Que una ministra se refiera al afán aventurero de nuestros jóvenes emigrantes y siga en su puesto debería asombrarnos. Que los seis millones de parados o desahuciados no hayan tomado el Parlamento al asalto y solo unos pocos se hayan suicidado silenciosamente debería estremecernos.
Jean Jacques Rousseau
Jean Jacques Rousseau.

TemorEl poder cree que podrá seguir impunemente en su pedestal, como siempre. Ahora se apoya en los medios de comunicación para generar temor, sirviéndose de la ignorancia que ha contribuido a difundir, aferrándose a la estupidez del pensamiento único, tratando de hacer creer que no hay más remedio que lo que propone. Ha puesto demasiada distancia entre el poder y la realidad y, como De Cospedal, ha perdido cualquier referencia para formular juicios razonables.
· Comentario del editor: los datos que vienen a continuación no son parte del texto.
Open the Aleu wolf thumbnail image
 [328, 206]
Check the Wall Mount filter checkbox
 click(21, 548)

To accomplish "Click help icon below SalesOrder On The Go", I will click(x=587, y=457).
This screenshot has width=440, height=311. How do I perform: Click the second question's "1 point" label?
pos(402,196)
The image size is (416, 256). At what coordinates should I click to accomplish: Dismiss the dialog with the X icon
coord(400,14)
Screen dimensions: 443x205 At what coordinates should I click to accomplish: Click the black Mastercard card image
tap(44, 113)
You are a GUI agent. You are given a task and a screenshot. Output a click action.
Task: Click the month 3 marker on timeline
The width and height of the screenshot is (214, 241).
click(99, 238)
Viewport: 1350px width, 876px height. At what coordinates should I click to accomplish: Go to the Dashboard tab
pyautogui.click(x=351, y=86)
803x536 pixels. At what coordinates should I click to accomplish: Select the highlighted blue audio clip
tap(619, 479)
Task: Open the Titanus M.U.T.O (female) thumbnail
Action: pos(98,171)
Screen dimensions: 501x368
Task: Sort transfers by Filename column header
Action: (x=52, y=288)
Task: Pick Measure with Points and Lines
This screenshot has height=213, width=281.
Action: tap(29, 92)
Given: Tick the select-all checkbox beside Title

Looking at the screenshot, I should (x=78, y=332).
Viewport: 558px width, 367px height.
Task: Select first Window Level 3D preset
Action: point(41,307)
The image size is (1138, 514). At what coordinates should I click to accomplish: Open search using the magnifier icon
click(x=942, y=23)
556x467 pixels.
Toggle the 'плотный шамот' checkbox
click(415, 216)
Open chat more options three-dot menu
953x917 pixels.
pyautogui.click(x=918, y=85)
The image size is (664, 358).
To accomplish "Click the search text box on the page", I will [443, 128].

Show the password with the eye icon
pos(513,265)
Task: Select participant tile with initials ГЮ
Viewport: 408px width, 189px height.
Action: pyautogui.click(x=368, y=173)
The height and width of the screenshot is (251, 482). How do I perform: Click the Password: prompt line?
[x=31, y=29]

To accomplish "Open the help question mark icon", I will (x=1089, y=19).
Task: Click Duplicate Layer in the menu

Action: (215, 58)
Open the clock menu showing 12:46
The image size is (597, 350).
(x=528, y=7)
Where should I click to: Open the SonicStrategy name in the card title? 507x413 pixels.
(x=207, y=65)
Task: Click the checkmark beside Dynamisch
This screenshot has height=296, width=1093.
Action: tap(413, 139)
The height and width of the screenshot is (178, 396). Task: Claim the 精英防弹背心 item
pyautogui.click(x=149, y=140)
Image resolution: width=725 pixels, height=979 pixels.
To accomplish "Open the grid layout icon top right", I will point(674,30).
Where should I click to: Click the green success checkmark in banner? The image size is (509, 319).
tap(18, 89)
Tal vez lo más patético de la ejecución de Muhamar el Gadafi antes de recibir su tiro de gracia, ensangrentado, desorientado y acobardado, es que no entendía por qué el destino le reservaba un final tan ignominioso: “Pero ¿qué os he hecho?”, se preguntaba, ya perdida toda su fanfarronería. Habría debido escuchar y ver más, también los escraches. El miedo se pierde cuando ya no hay nada que perder, y el valor se recupera con la desesperación. Entonces nos bastará con que aparezca un nuevo Rousseau para ser testigos de una Revolución en pleno siglo XXI.
En algo tiene razón, pues, María Dolores de Cospedal: es posible que estas prácticas acaben por generar violencia.
En tal caso, el término “escrache” puede que empiece a utilizarse en el sentido que le atribuye directamente la Real Academia de la Lengua: “romper, destruir, aplastar”. Pero conviene recordar a la dirigente política que la ruptura del contrato social hace que esa violencia sea tan inevitable como legítima. Si la indignación se convierte en desesperación, el pueblo tomará La Bastilla.
La responsabilidad recaerá entonces en quienes destruyeron ese pacto social y no hicieron nada por reparar la fractura. Y los libros de historia así lo escribirán. ¿No cree usted?